Richard Taruskin

Richard Taruskin delivering keynote at European Music Analysis Conference in 2014

Richard Taruskin (born 1945, New York)[1] is an American musicologist, music historian, and critic who has written about the theory of performance, Russian music, 15th-century music, 20th-century music, nationalism, the theory of modernism, and analysis. As a choral conductor he directed the Columbia University Collegium Musicum. He played the viola da gamba with the Aulos Ensemble from the late 1970s to the late 1980s. Taruskin received his B.A. magna cum laude (1965), M.A. (1968) and Ph.D. in historical musicology (1976) from Columbia University.

He has received various awards for his scholarship, including the Noah Greenberg Prize (1978) from the American Musicological Society, the Alfred Einstein Award (1980), the Dent Medal (1987), the ASCAP-Deems Taylor Award (1988, 2005) and the 1997 and 2006 Kinkeldey Prizes from the American Musicological Society. On the faculty of Columbia University until 1986, he moved to California as a professor of musicology at the University of California, Berkeley, where he held the Class of 1955 Chair. He retired from Berkeley at the end of 2014.

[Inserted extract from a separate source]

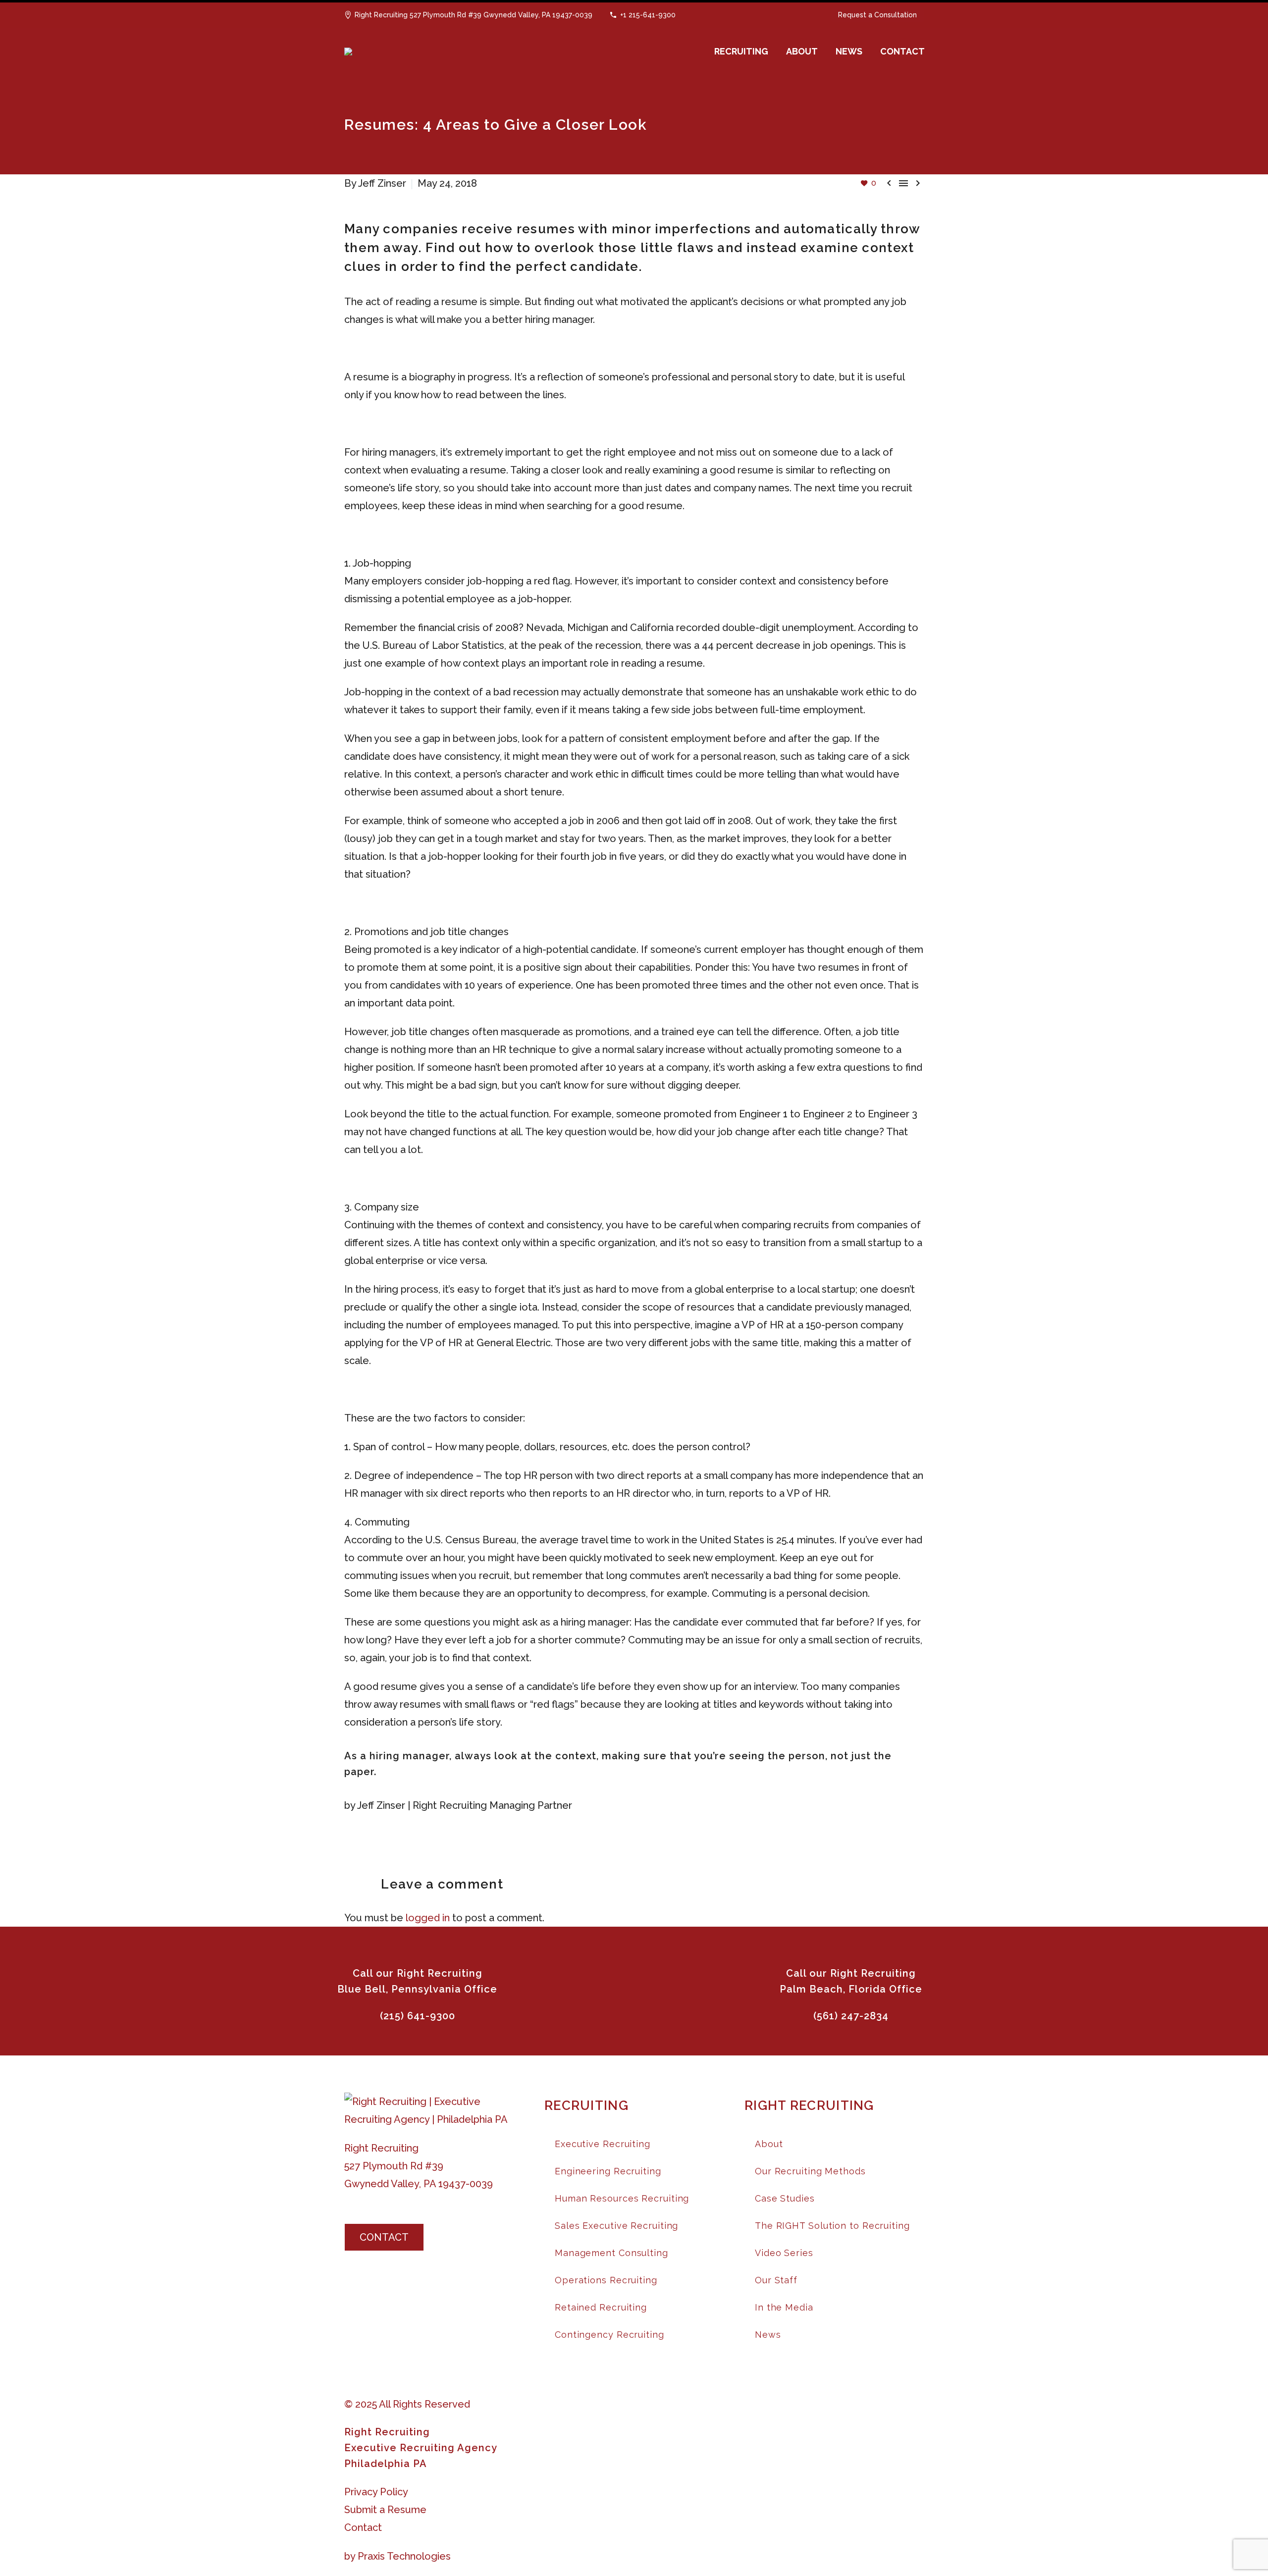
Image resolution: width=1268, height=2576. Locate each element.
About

Taruskin's extensive 1996 study Stravinsky and the Russian Traditions: A Biography of the Works through Mavra shows that Igor Stravinsky drew more heavily on Russian folk material than has previously been recognized, and analyzes the historical trends that caused Stravinsky not to be forthcoming about some of these borrowings.

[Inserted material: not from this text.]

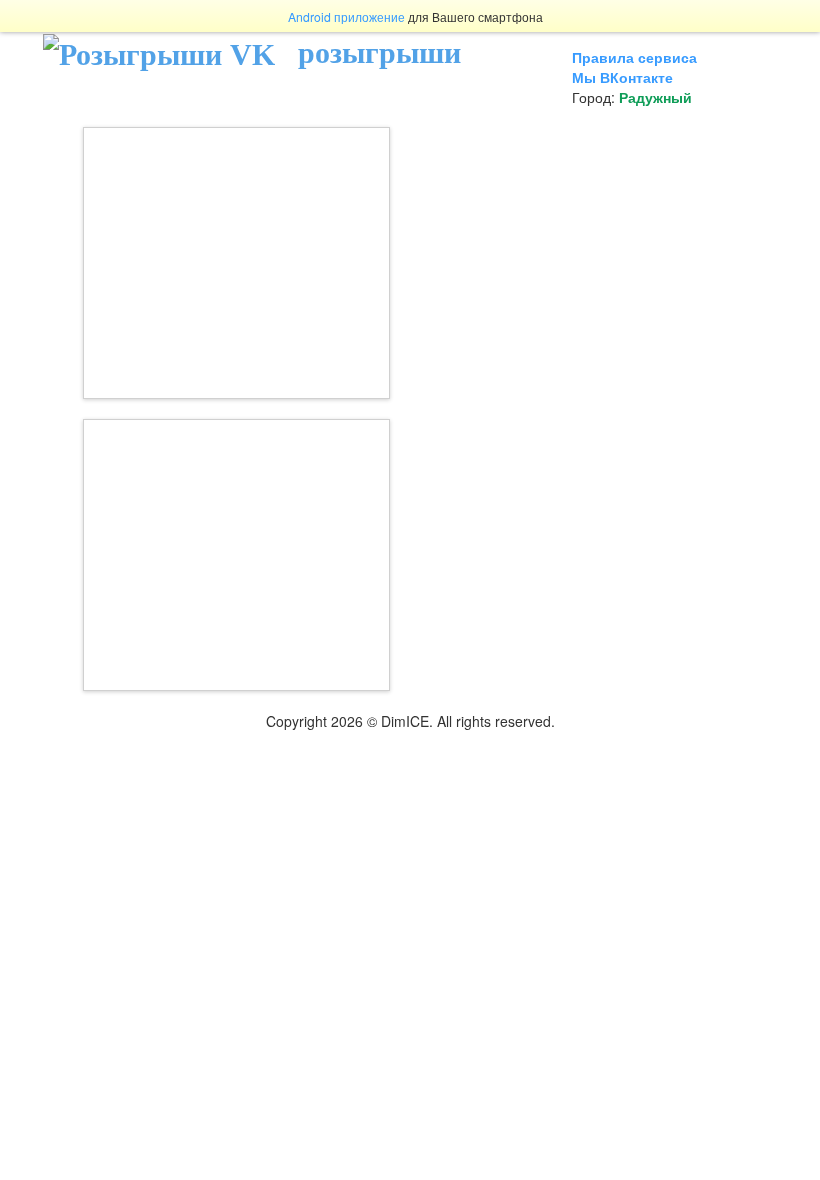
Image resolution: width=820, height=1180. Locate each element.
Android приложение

Taruskin has also written extensively for lay readers, including numerous articles in The New York Times, many of which have been collected in Text and Act (in which he is an influential critic of the premises of the "historically informed performance" movement in classical music), The Danger of Music and Other Anti-Utopian Essays, and On Russian Music. His writings have frequently taken up social, cultural, and political issues in connection with music—for example, the question of censorship. A specific instance was the debate over John Adams’s opera The Death of Klinghoffer. (See, for example, “The Klinghoffer Controversy” in Thomas May, ed., The John Adams Reader (Amadeus Press, 2006), pp. 297–339; Taruskin’s original 2001 New York Times article is reprinted there and, with a lengthy postscript, in The Danger of Music.)